As teacher, dean, editor or mentor, I encouraged others to write to deepen their understanding of material. I listened, identified the fears that got in the way, and urged everyone, from my students in the poverty program in the early seventies to those at SUNY, Purchase and Sarah Lawrence College to see that the process of writing and revising clarifies thinking.

Although highly fictionalized, Alice ‘s extended family in A FEW SMALL STONES is based on my own. Revising these linked short stories over several years, I began to appreciate what my grandmother and her six brothers and sisters experienced when they settled on the Lower East Side of New York City early in the twentieth century. But as I fictionalized, Alice became the child I never was, and her mother, father, grandparents, cousins, uncles and aunts evolved into complex characters I invented, with their own diction and points of view.

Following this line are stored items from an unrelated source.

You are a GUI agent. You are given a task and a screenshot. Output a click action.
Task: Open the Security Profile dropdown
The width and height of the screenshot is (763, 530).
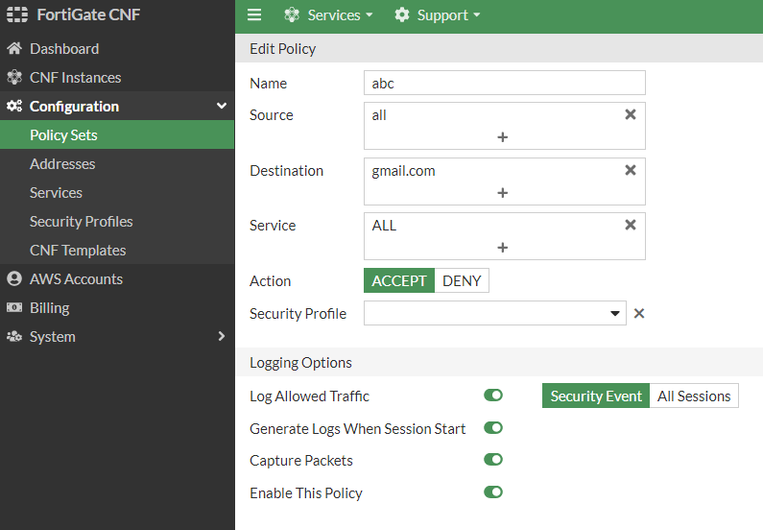click(495, 313)
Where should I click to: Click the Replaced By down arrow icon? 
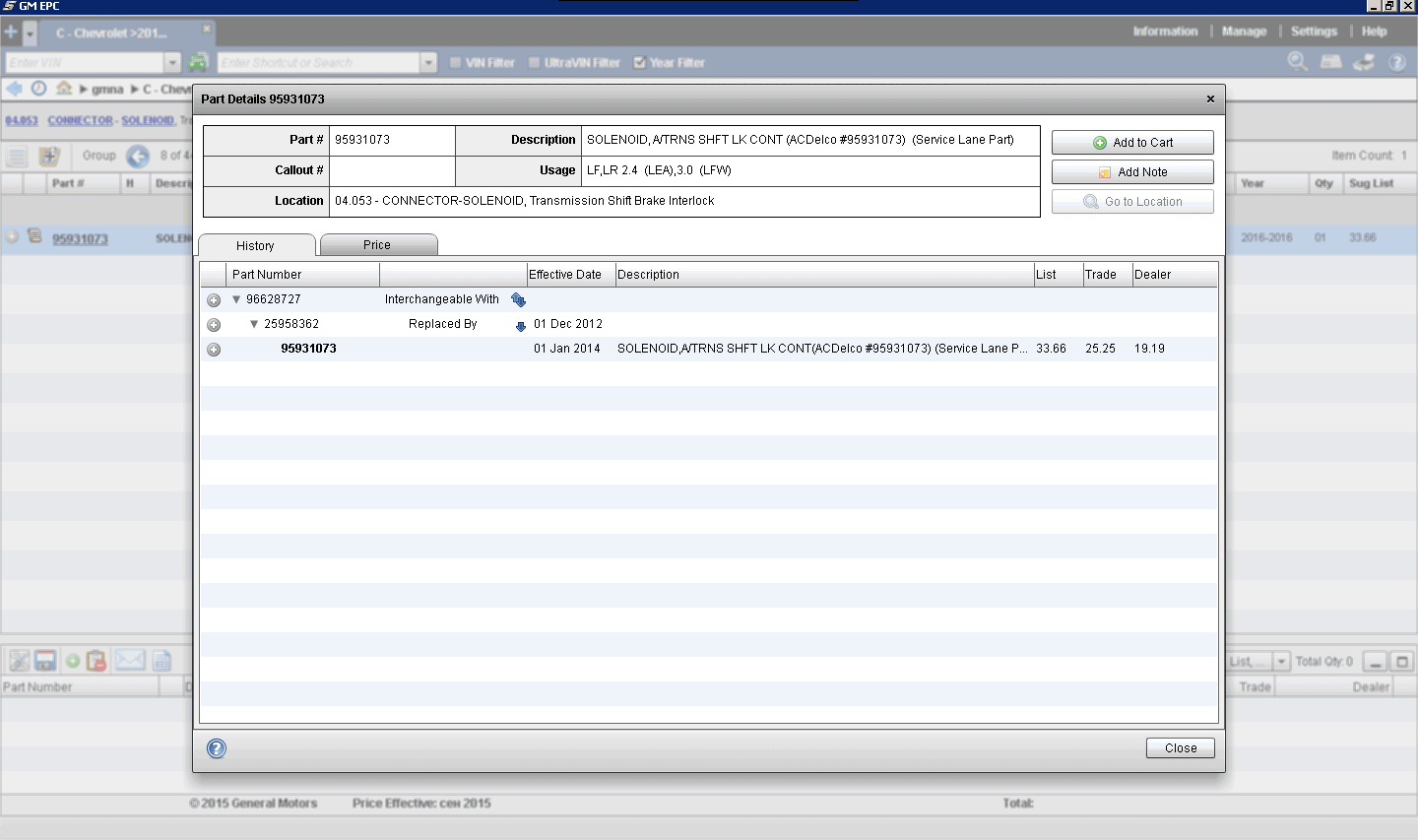[520, 326]
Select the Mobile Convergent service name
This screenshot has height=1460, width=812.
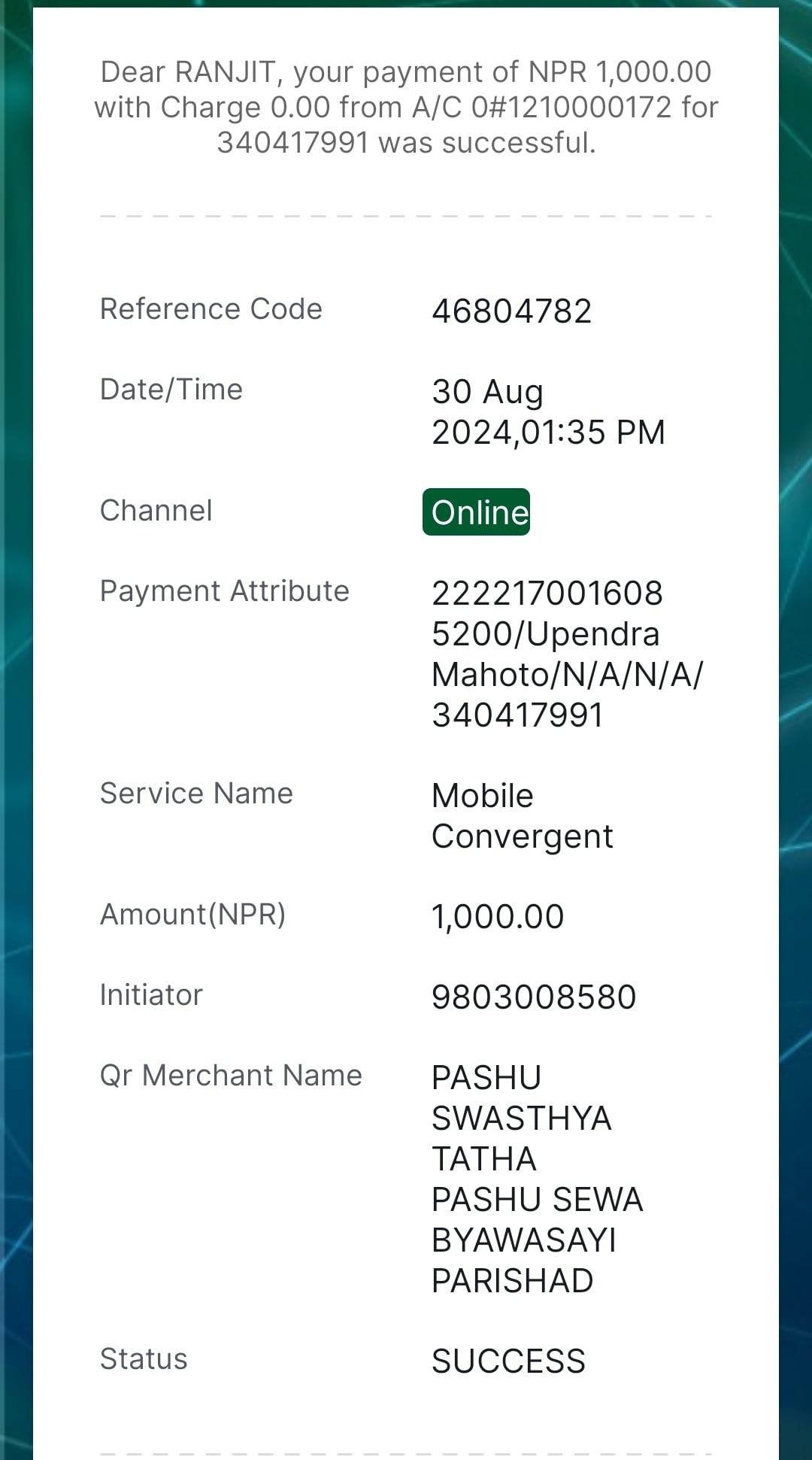click(x=522, y=816)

With A FEW SMALL STONES, I chose the immigrant experience, not only because it was mine, but also because we are a nation of immigrants. And no matter when immigrants came to America, they faced many of the same conflicts. They had to assess their loss of home, and many could never go back. Those who could and can, have a dual allegiance, and relatives who stayed and may not understand them. But all immigrants must forge a new identity for themselves and their families in a strange and often hostile place at a particular moment in its history. We explore the 1940s in these stories; if I chose the fifties, the late sixties, or today, the immigrant experience would be affected by the political and social forces of that period.

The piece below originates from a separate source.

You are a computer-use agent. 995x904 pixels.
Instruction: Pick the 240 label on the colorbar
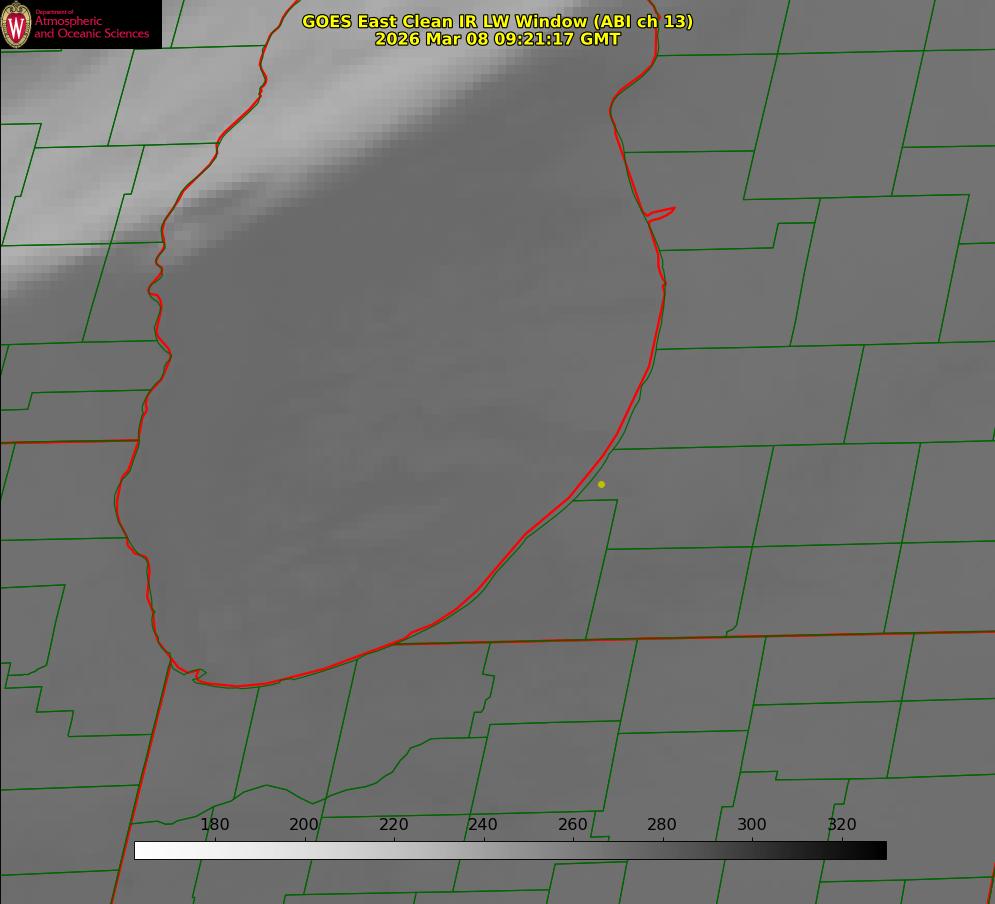pyautogui.click(x=483, y=825)
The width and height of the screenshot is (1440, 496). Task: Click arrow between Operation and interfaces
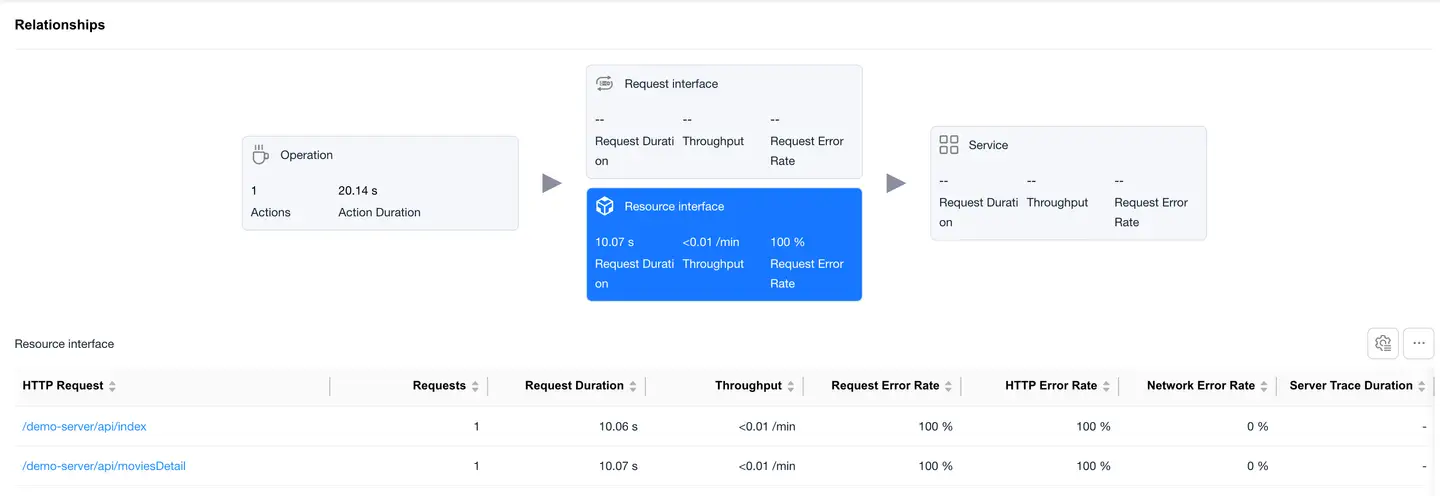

When we meet a character in a story who is very unlike us, we are forced to question our generalizations, stereotypes and assumptions. My choice of immigration ensures that, as Americans, we will always find what we share. As readers get to know my characters, they realize how their own background and upbringing shaped their thinking. Stories make us reflect and reassess our opinions. Writing enhances understanding and can energize the reader to political and social action.

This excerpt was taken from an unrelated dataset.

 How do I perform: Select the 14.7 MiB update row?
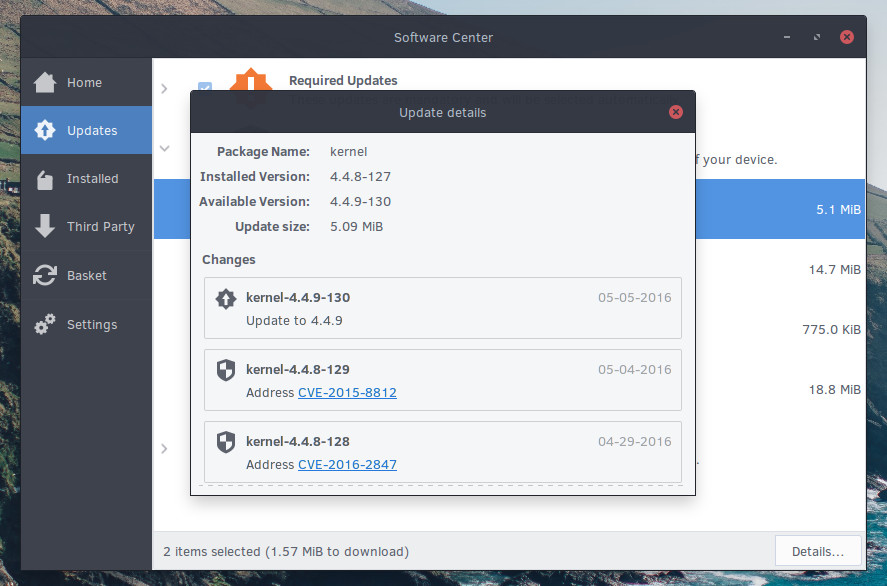(780, 270)
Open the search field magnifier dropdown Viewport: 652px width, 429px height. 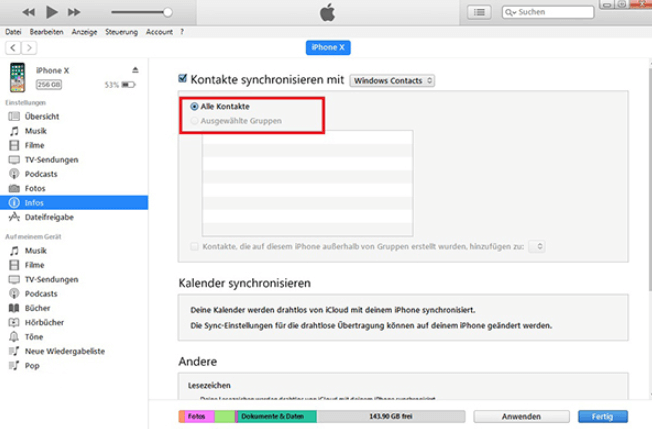(512, 12)
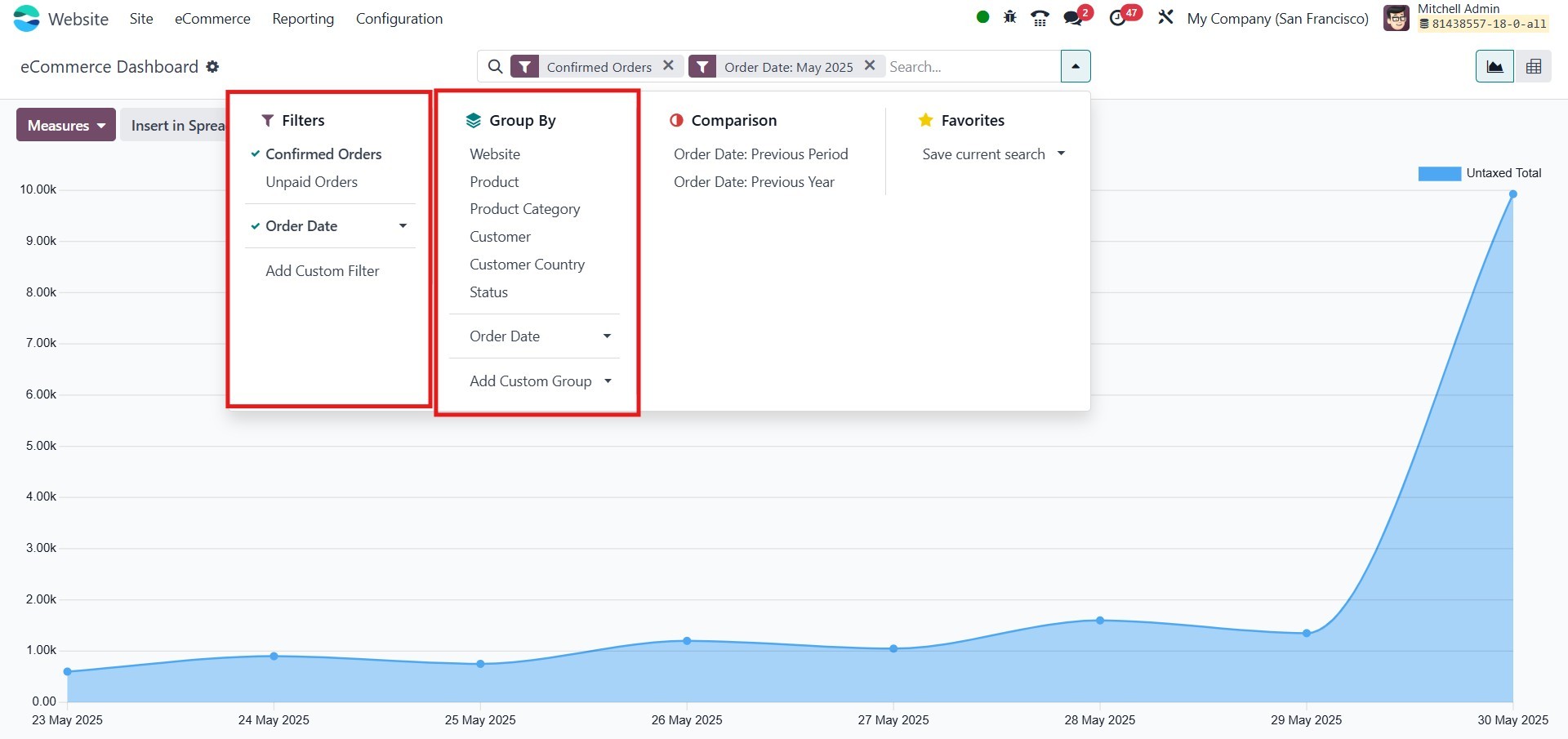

Throughout my career, I wrote many academic articles, found the process an act of discovery, and learned from every one. I wanted to write fiction, but respected the form too much, and was afraid I couldn’t. The untimely tragedy of widowhood compelled me to write about personal experience. I filled journal after journal, trusting the process would sort out what I lost when my beloved husband died, and what new life I might find. I began with memoir, but struggled for honesty and accuracy. Writing a memoir would also hurt and expose the people I love the most. I also wanted to explore points of view other than my own. Crossing into fiction, I stopped reconstructing what actual relatives and friends did and said, and invented characters, using every insight I learned over the years. I know how a bright seven year responds to the concerns of adults, how a successful immigrant feels when he learns his only brother was shot in the streets of the city where he grew up, or how a flirtatious young woman starts to take political action seriously after she participates in a rally. With some research, I developed scenes authentic to a period I remembered, but learned more and more about through this process.


How grateful I am that I I lived long enough to do what I have always wanted to do, and am privileged enough to be sheltered, clothed and fed while I do.
A disciplined commitment to a creative passion is a transforming experience, and connects us to our deepest feelings and those of others. I have spent some of the most exciting hours of my life among my invented characters. I have lots of stories to tell, and I’m eager to see how they turn out.